Institutional embracement extends to hiring trends too, with firms such as Fidelity recruiting specialists in decentralized finance vaults, a sign that strategic infrastructure development is a priority, not a speculative sideline.

Anchoring Bias: Why Investors Aren’t Seeing It

So why aren’t markets fully pricing in this shift? Hougan points to anchoring bias, a common behavioral phenomenon in which people fixate on the first piece of information they learned and fail to update their worldview as new data emerges.

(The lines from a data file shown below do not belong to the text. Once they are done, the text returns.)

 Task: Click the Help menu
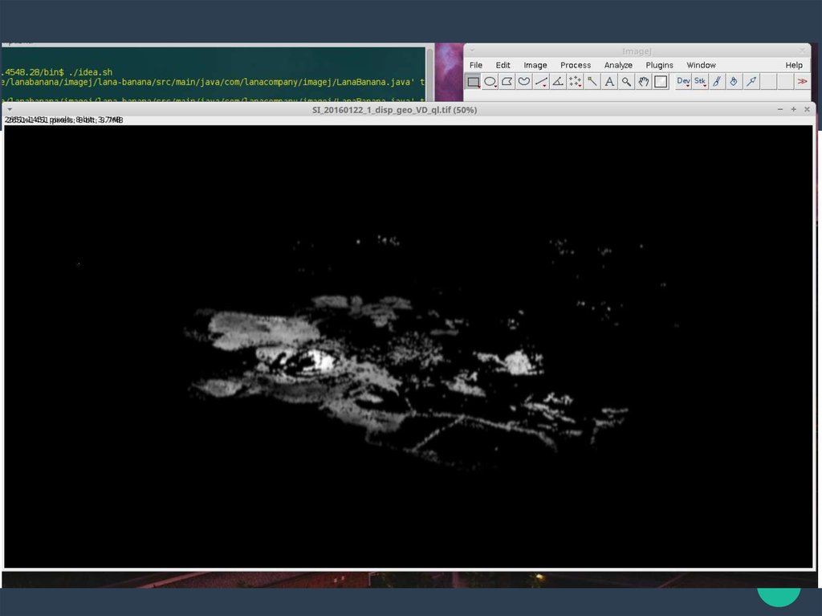(x=793, y=65)
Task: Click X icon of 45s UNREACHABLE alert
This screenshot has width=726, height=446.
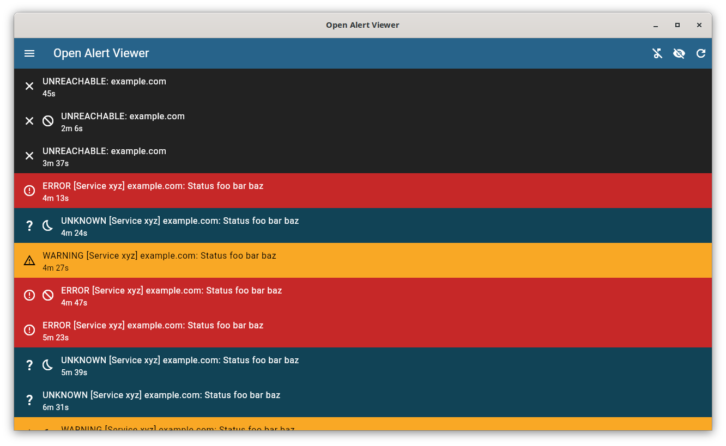Action: [29, 86]
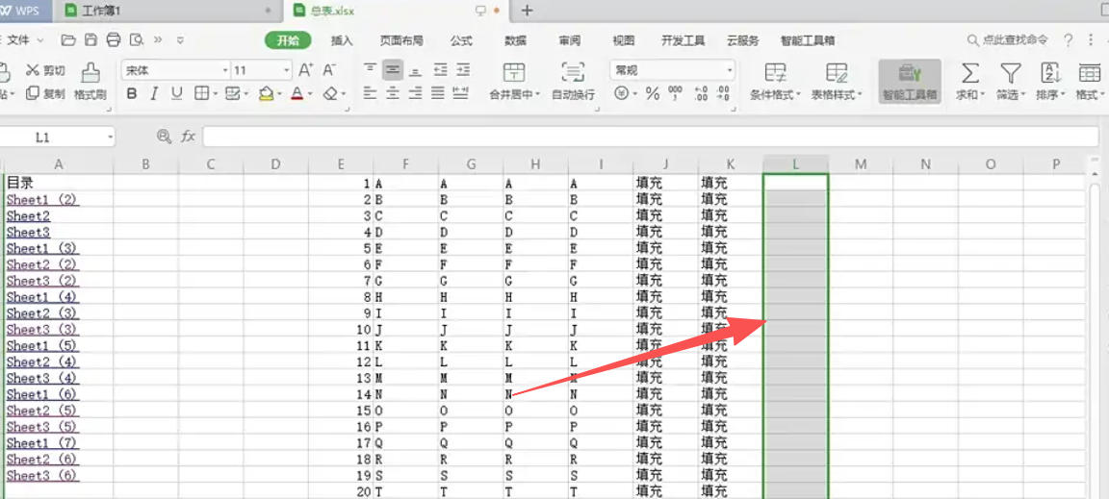1109x499 pixels.
Task: Click the increase font size icon
Action: (305, 70)
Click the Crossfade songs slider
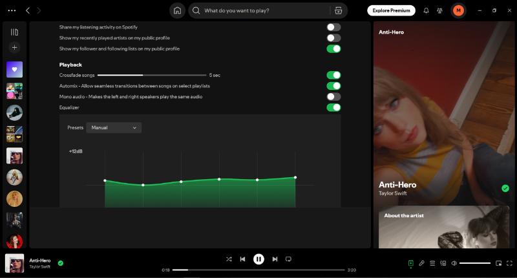Viewport: 517px width, 278px height. pos(152,75)
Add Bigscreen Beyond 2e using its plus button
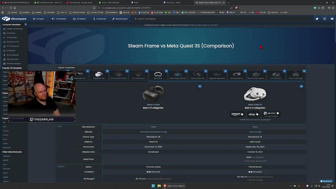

Many traditional investors still view crypto through the lens of early-era narratives, tales of darknet markets, speculative ICOs, and volatile price swings. That perception, Hougan argues, is outdated. Even many crypto investors have grown numb to headlines about institutional adoption because they have heard the phrase so often without seeing tangible results.

But the data suggests the institutional shift is real and accelerating; it simply hasn’t been fully internalized by the broader market. This lag between perception and actual structural change, Hougan believes, creates a mispricing that savvy investors can exploit.

Tokenized Assets: Small Today, Massive Tomorrow

A stark example of this misalignment is the relative size of tokenized real-world assets compared to traditional financial markets. Current estimates place the total market value of tokenized assets on blockchains at around $20 billion, a fraction of traditional markets, which include roughly $30 trillion in ETFs and over $100 trillion in stocks and bonds. The implication is clear: even a tiny migration of traditional markets onto blockchain could represent multiple orders of magnitude growth from today’s figures.

Rushes of institutional involvement tend to follow clarity and infrastructure, and regulatory recognition appears to be aligning with that trajectory. The recent SEC decision to allow intraday trading of a tokenized money market fund underscores how regulators are increasingly open to blockchain-based market structures that provide efficient, transparent pricing and settlement.

Who Benefits from the Shift? Open Questions, But the Opportunity Is Clear

While the broad growth trend is evident, Hougan acknowledges uncertainty over where value ultimately accrues in the tokenized ecosystem. Several possibilities include leading public blockchains like Ethereum or Solana capturing network value as volume grows; quasi-private or hybrid networks like Canton Network or Tempo facilitating institutional token issuance; native DeFi protocols and governance tokens capturing liquidity and utility; or traditional financial firms becoming the major beneficiaries by offering tokenized services at scale.

Hougan is clear that nobody knows with certainty how the battle for economic capture will play out. But the structural direction is unmistakable, and waiting for consensus to catch up could mean missing a generational shift.

Broad Exposure vs. Picking Winners

Given the uncertainties about where value will finally settle, Hougan’s investment advice is nuanced. Rather than trying to pick specific winners prematurely, he suggests building broad exposure to the space as the structural trend unfolds. This strategy may help investors participate in the upside regardless of which specific technology, network, or business model ultimately dominates.

This broad-based approach mirrors the way capital allocators treat early-stage technology trends in other industries, positioning for the entire ecosystem instead of betting exclusively on a single platform. If tokenization and on-chain financial infrastructure become pervasive, the value created could extend well beyond today’s narrower set of crypto markets.

Conclusion: A Turning Point in Financial History

Bitwise’s Hougan insists that crypto’s current valuation lens is outdated and has yet to absorb the extent of Wall Street’s on-chain transformation. From tokenized Treasuries to deposit tokens and stablecoin collaborations, the evidence points toward a future in which blockchain is part of mainstream financial plumbing rather than a fringe experiment.

Whether this shift leads to explosive growth in tokenized markets, and which players benefit most, remains to be seen. But one thing is clear: markets that fail to adapt quickly to fundamental structural change risk missing not just short-term opportunity, but a generational transition in how capital markets operate.